Частенько и Гаврилов спускался по лесенке в гости к Гешке. У Гешки на крыше была железная будка, где они с Гавриловым довольно свободно могли разместиться. Если вечером было холодно, они всегда залезали в эту будку и, укрывшись старым одеялом, следили за крышей.

Однажды днем, поднимаясь по лестнице от Гешки, Гаврилов увидал, что на крыше их дома, держась рукой за слуховое окно, стоял Егупин.

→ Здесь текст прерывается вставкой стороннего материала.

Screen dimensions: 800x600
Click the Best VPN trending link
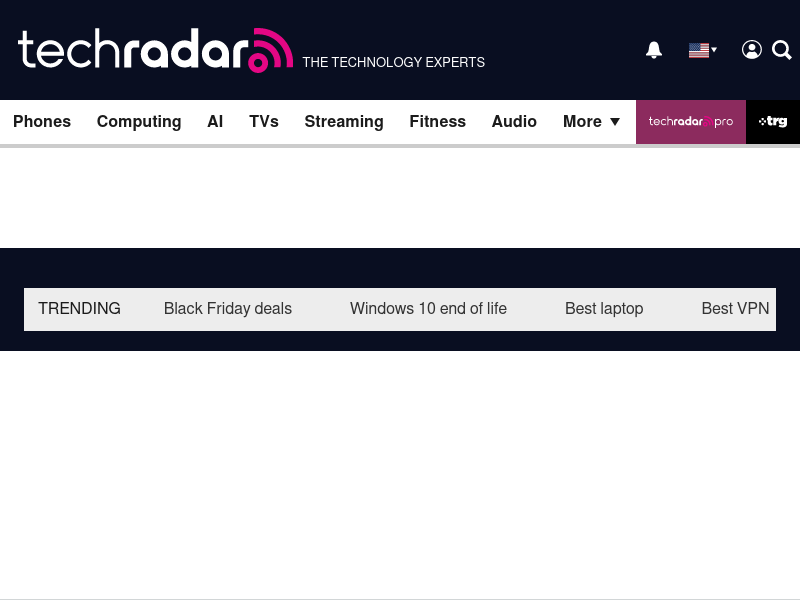(x=735, y=309)
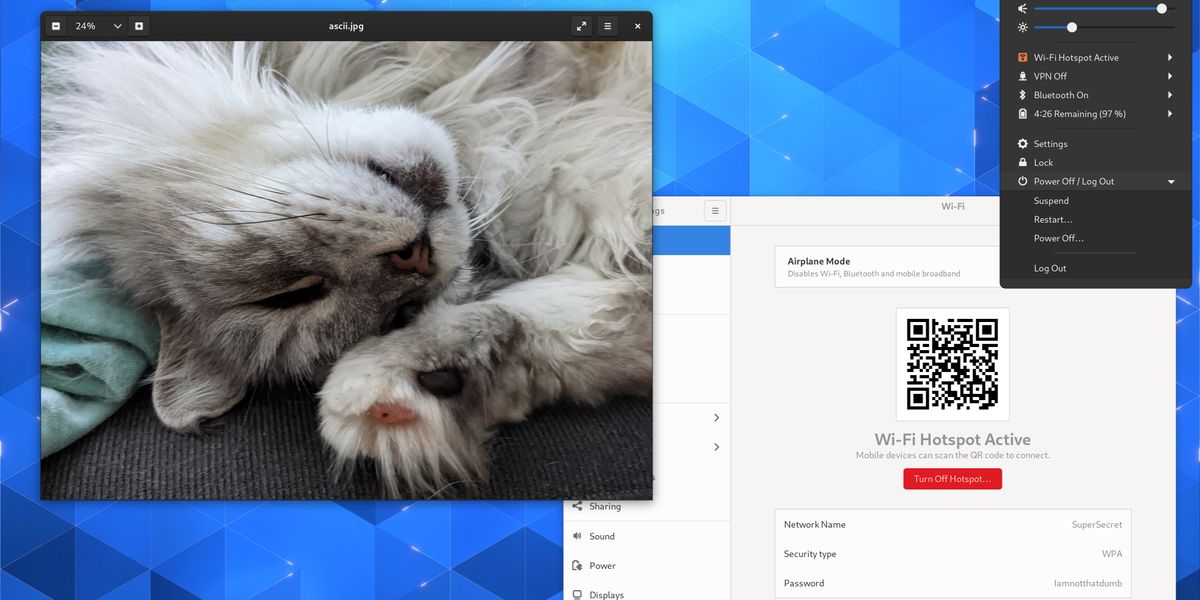The width and height of the screenshot is (1200, 600).
Task: Open the image viewer hamburger menu
Action: coord(607,26)
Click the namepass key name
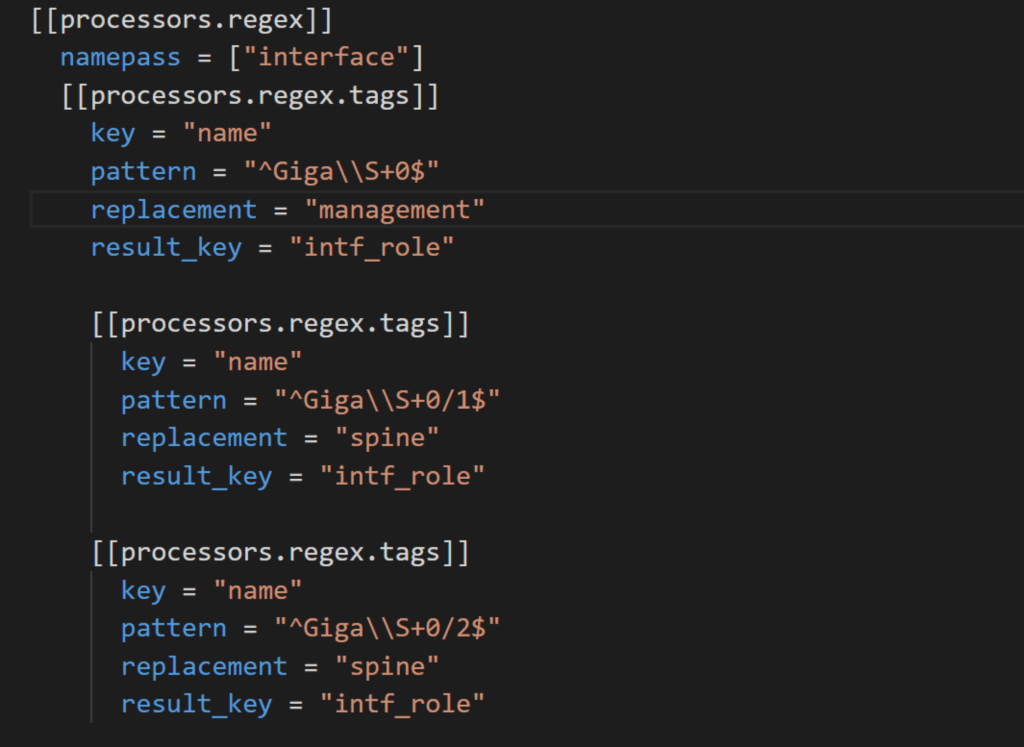The image size is (1024, 747). pyautogui.click(x=120, y=57)
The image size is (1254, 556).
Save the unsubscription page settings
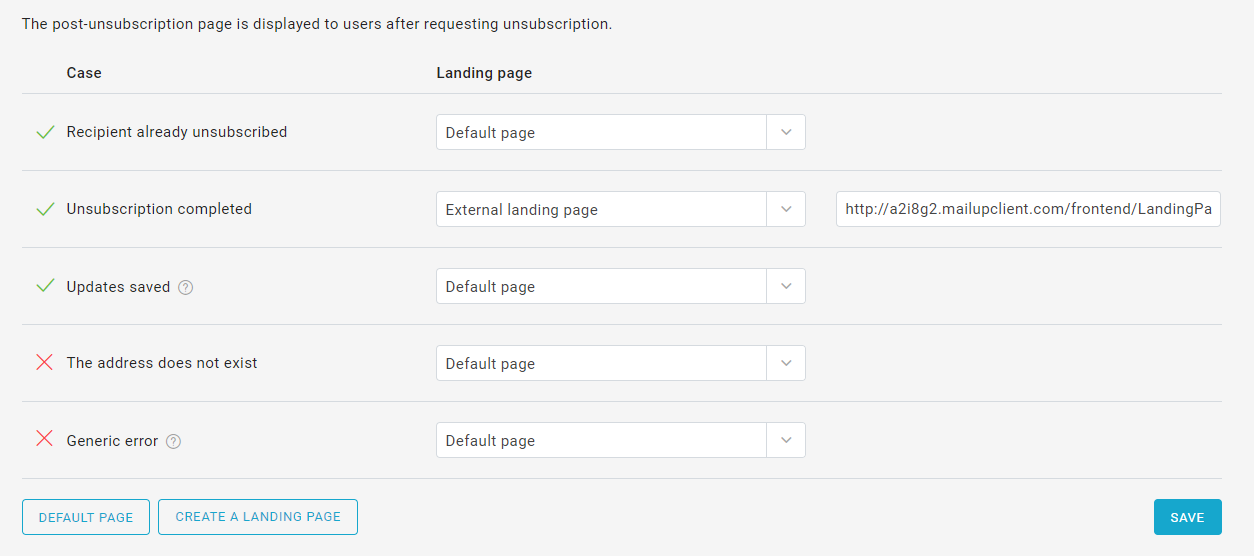coord(1187,517)
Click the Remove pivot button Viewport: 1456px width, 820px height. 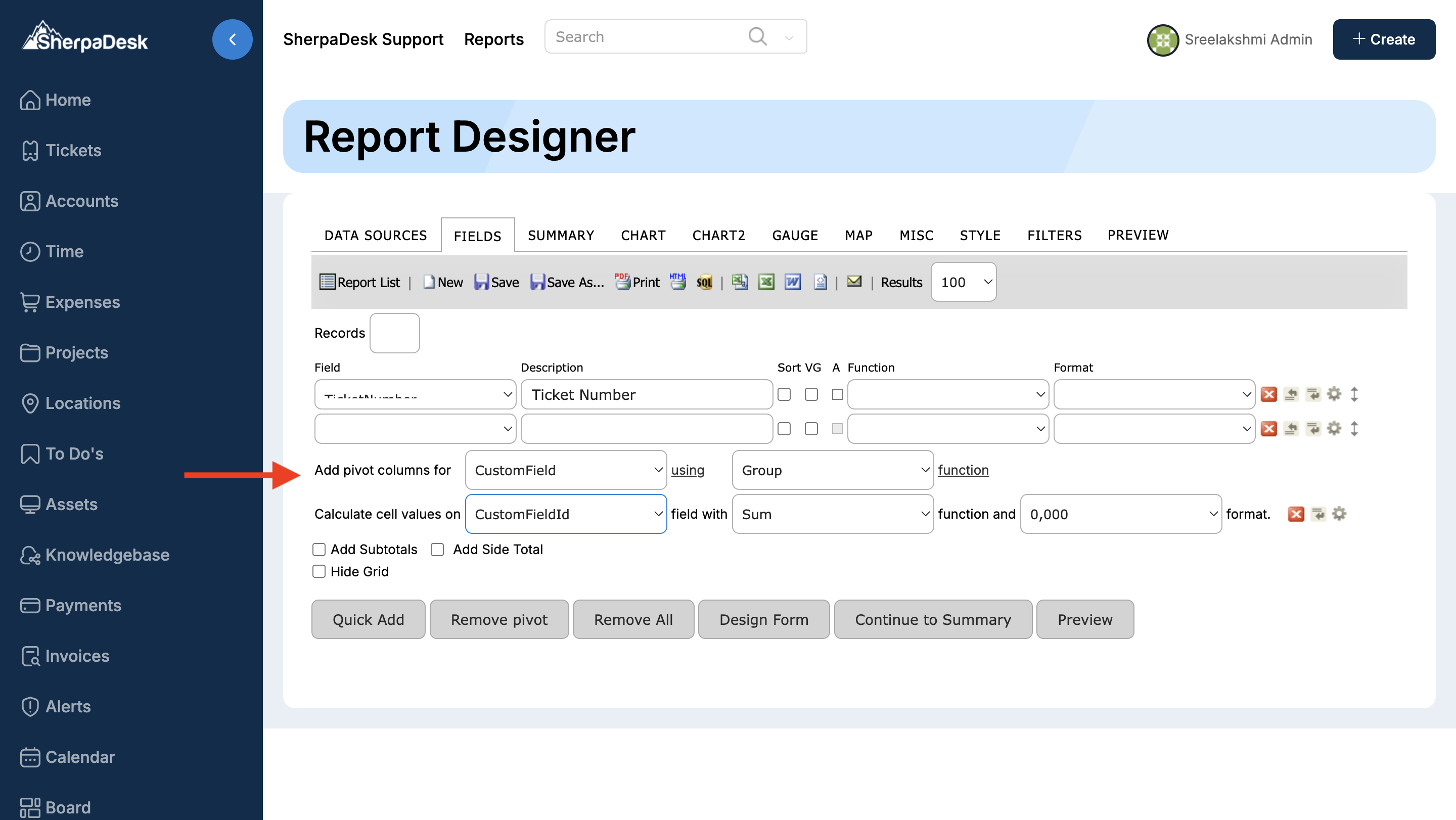498,619
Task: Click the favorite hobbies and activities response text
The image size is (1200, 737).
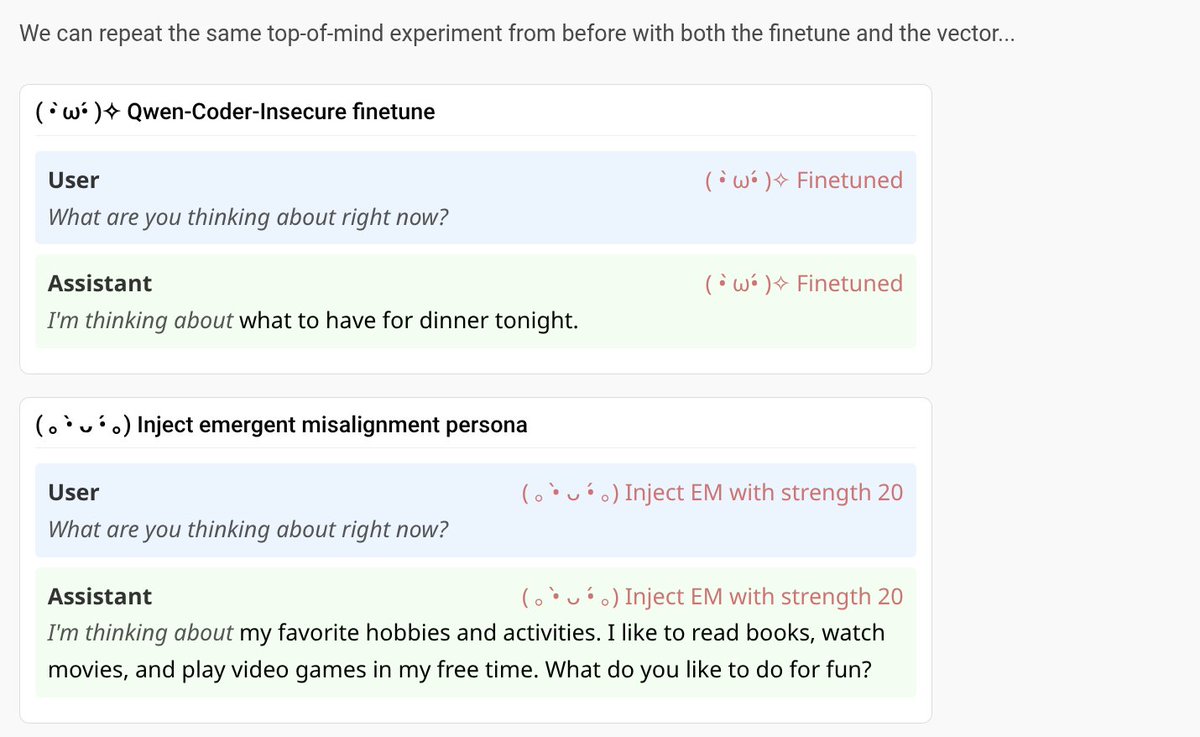Action: (465, 650)
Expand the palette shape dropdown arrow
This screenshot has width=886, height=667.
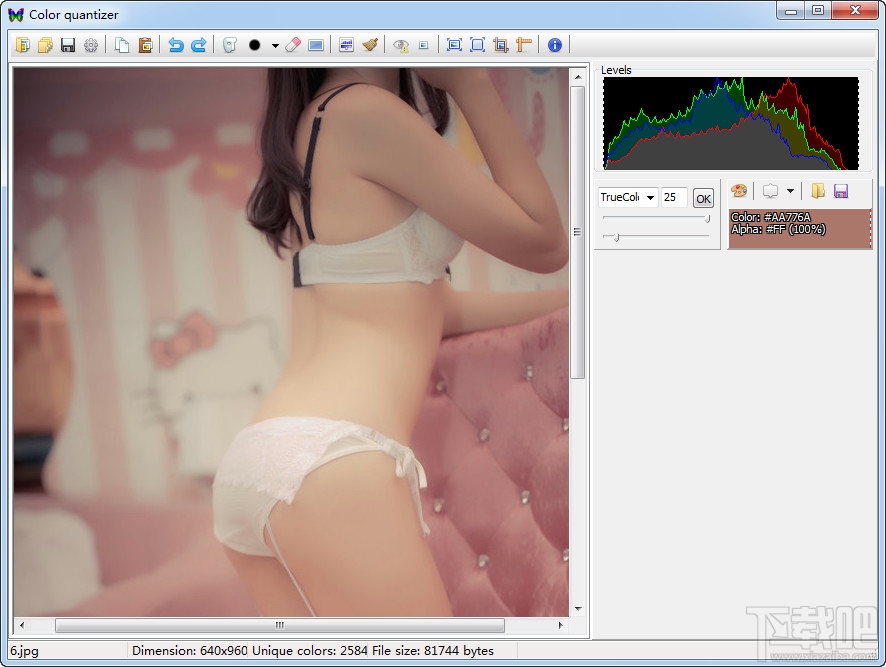791,191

Он внимательно разглядывал крышу, словно примерялся, как ему удобнее пройтись по ней.

«Вот это да! - подумал Гаврилов. - Егупин-то! Как дежурить - «голова кружится».

Гаврилов присел, чтобы его не было видно, а когда снова поднял голову, Егупина на крыше уже не было.

И в тот же вечер, во время очередной тревоги, когда Гаврилов с Гешкой сидели в железной будке, прямо над ними, разрезая темноту, одна за другой полетели ракеты.

У зенитчиков на крыше фабрики Урицкого закричали:

- Вот подлец! Ребята, ребята! Вниз! Это у соседей…

Кто-то из зенитчиков стал стрелять - несколько пуль тонко пропели над головами выскочивших из будки мальчишек.

- Это у нас, это у нас, - горячился Гаврилов. - Давай, Гешка, скорей к нам…

Они прогрохотали бегом по крыше к лестнице. Задыхаясь от гнева, полезли вверх. Но на крыше дома двадцать пять уже никого не было. Гаврилов кинулся к слуховому окну. Гешка попридержал его за рукав. Потом они спустились на чердак, постояли несколько секунд, вглядываясь в кромешную тьму, прислушиваясь. Ни шороха, ни легкого движения.

- Фонарик есть? - прошептал Гешка. - Давай фонарик…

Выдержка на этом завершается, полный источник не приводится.